◆ Soal yang Diberikan ◆
Perbarui bagian teks tentang relasi laki-laki dan perempuan, mulai dari "Lalu bagaimana pandangan" sampai dengan "sah-sah saja membunuhnya.", dengan mengganti "budak-budak" menjadi "hamba sahaya", lalu tuliskan kembali bagian tersebut.

◆ Teks Bacaan ◆
Dalam soal mengasuh anak misalnya, bagi saya memang bisa dikerjakan secara bersama-sama antara laki-laki dan perempuan, namun lebih idealnya, peran itu memang harus dimainkan oleh seorang ibu karena ibulah yang lebih dekat secara emosional terhadap anak. Pendidikan moral dan akhlak yang dimulai dari keluarga (Al-Aula) adalah tugas kedua orang tua, namun lebih khusus lagi kaum ibu, peran itu serasa memang harus lebih diperankan karena potensi anak kehilangan masa depan sangat rentan di masa-masa dini.
Nah, ketika si anak telah tumbuh dewasa dan memiliki kemandirian, maka tugas kedua orang tualah untuk mendidiknya supaya saling menghargai dan mengakui eksistensi masing-masing. Kuatnya eksistensi laki-laki daripada perempuan di ruang publik seperti yang kita rasakana saat ini bagi saya adalah kegagalan pendidikan orang tua yang tak mampu menterjemahkan dan mengajarkan peran-peran sosial antara anak laki-laki dan perempuan secara ideal.
Lalu bagaimana pandangan Islam tetang relasi laki-laki dan perempuan? Baiknya kita menggali sejarah islam sejak awal, bahwa kaum perempuan mempunyai sejarah yang kelam soal hubungannya dengan laki-laki. Kaum Jahiliyah misalnya menganggap, seorang perempuan memang telah di kodratkan lemah dan dan menajdi aib bagi laki-laki. Konon, pada masa jahiliyah, bahkan perempuan menjadi subyek, sebagai budak-budak, bahkan perempuan sah dibunuh. Bagi kaum jahiliyah, perempuan tak bisa di ajak mempertahankan kehormatan keluarga, tak bisa diajak berperang dan karenanya membuat mereka malu sehingga sah-sah saja membunuhnya.

◆ Data Tersimpan ◆
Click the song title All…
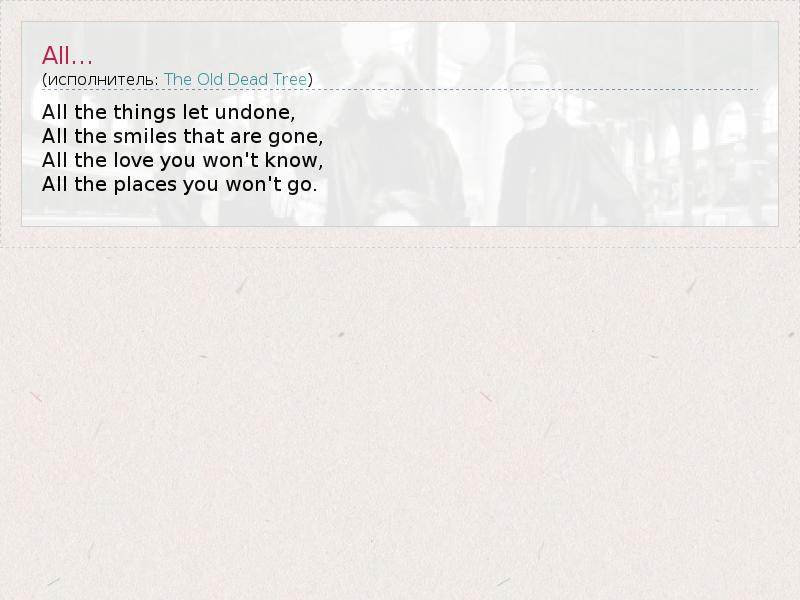Viewport: 800px width, 600px height. [67, 55]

◆ Penyelesaian Soal ◆
Lalu bagaimana pandangan Islam tetang relasi laki-laki dan perempuan? Baiknya kita menggali sejarah islam sejak awal, bahwa kaum perempuan mempunyai sejarah yang kelam soal hubungannya dengan laki-laki. Kaum Jahiliyah misalnya menganggap, seorang perempuan memang telah di kodratkan lemah dan dan menajdi aib bagi laki-laki. Konon, pada masa jahiliyah, bahkan perempuan menjadi subyek, sebagai hamba sahaya, bahkan perempuan sah dibunuh. Bagi kaum jahiliyah, perempuan tak bisa di ajak mempertahankan kehormatan keluarga, tak bisa diajak berperang dan karenanya membuat mereka malu sehingga sah-sah saja membunuhnya.